Happy Boxing Day/Dick Burns Birthday

I think this site was invented for that kind of post title. If you're anything like me (god help you), you're still a little hungover from celebrating Rickey Henderson's birthday yesterday. But there's no rest for the weary. Today is Boxing Day. Banks are closed all across Canadia but I still have to work for some reason. *shakes fist at Obama*

I still don't really understand what Boxing Day is nor do I care to read the Wikipedia entry for it. I'll continue to assume it's Christmas part two. Shame on you for not getting me anything. And I went through all the trouble to find this sweet Simpsons/Rocky Balboa mashup trailer for you...

Happy Boxing Day. As long as I'm handing out happies, Dick Burns would have turned 148 today. It's Ozzie Smith's birthday too but his name doesn't make me giggle like a 10-year-old. Burns pitched for the Detroit Wolverines in 1883, the Cincinnati Outlaw Reds in 1884 and the St. Louis Maroons in 1885. He continues to be popular with the dry-humping high school crowd.

We took a long stroll down the path to that joke. While I'm not especially proud of it, I'll always cherish that journey with you guys. Merry Dick Burns day to you and your loved ones.

Thursday, December 1, 2011

Site News: Please Bear With Us

With wordplay like that, I'm not surprised this site is under foreclosure. You might not have noticed, my dear astute readers, but I've been somewhat missing in action over the past month or so. Your uncle Derwood has abandoned us and after an exhaustive search, I found him taking pictures of clothing left on the side of GA 400. I'm afraid he's a lost cause now.

As for me, your esteemed editor, I've been hanging out over at FanSided writing about the Angels at Halo Hangout and the Braves at Tomahawk Take.

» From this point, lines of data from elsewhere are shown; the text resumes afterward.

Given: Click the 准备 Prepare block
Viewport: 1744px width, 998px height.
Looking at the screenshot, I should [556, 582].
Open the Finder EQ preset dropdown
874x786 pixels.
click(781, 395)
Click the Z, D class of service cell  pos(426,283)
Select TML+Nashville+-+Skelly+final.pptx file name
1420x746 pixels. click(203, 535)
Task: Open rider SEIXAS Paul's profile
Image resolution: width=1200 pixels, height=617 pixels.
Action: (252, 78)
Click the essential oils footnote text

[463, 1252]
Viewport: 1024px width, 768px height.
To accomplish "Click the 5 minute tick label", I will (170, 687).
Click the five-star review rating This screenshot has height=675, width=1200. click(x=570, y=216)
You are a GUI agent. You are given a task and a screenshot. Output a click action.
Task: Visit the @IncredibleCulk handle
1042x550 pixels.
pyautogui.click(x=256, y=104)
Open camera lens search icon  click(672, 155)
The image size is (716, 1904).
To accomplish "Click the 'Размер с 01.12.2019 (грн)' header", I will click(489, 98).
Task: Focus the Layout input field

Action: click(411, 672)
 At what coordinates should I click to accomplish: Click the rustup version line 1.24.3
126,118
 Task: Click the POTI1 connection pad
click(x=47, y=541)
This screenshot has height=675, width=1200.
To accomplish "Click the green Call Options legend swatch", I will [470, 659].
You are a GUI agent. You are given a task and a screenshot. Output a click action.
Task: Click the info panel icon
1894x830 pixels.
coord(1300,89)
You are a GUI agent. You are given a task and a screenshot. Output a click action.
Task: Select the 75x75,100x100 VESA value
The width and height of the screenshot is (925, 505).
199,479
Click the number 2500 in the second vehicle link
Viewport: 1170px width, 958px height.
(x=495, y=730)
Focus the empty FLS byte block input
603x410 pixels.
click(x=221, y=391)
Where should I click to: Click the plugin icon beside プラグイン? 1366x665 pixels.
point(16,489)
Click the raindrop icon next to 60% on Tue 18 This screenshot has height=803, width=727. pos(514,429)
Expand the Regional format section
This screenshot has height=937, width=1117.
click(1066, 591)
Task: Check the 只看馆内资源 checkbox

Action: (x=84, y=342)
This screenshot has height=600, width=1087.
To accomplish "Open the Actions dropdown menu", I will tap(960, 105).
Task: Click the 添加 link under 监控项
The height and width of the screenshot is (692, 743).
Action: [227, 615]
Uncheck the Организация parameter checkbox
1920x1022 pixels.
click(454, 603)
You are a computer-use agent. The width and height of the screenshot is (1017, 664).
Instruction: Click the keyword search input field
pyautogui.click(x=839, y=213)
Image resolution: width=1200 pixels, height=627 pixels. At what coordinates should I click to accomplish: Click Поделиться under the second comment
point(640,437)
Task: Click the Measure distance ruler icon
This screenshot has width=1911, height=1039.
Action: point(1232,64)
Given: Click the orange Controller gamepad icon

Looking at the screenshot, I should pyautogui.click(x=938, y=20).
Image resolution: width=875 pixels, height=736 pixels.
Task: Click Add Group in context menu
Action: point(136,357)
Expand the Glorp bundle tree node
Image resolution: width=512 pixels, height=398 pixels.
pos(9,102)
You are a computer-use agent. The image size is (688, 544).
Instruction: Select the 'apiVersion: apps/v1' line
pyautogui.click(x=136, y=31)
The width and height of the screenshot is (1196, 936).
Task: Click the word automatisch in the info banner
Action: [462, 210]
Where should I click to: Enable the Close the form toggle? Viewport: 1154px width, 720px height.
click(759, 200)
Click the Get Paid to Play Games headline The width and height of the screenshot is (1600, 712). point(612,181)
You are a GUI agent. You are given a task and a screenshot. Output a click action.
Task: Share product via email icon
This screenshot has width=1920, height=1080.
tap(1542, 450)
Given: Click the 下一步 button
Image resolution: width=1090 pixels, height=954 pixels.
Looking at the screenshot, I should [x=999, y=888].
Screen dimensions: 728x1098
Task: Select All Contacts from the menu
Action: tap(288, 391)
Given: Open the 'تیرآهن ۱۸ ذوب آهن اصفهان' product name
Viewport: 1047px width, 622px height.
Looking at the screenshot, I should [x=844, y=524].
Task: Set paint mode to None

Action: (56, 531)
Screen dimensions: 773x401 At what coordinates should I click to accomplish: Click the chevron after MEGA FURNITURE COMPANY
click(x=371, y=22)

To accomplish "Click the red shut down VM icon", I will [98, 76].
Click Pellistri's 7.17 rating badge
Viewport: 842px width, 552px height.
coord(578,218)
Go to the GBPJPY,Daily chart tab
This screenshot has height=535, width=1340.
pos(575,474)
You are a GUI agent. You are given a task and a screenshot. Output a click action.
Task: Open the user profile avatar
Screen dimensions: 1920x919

It's a little less nonsense than I'm used to so I've been mulling over what to do with Off Base.

I've decided to keep my little blog here and fulfill all of my nonsense needs by covering the absurd stories that pretend-journalism doesn't allow otherwise. So stay tuned for more porn star and deer antler spray stories. They hold a soft spot in my heart after all.

For real baseball news and opinions, check me out everywhere else. Thanks. And picnic bear wants to know if you're going to finish that sandwich.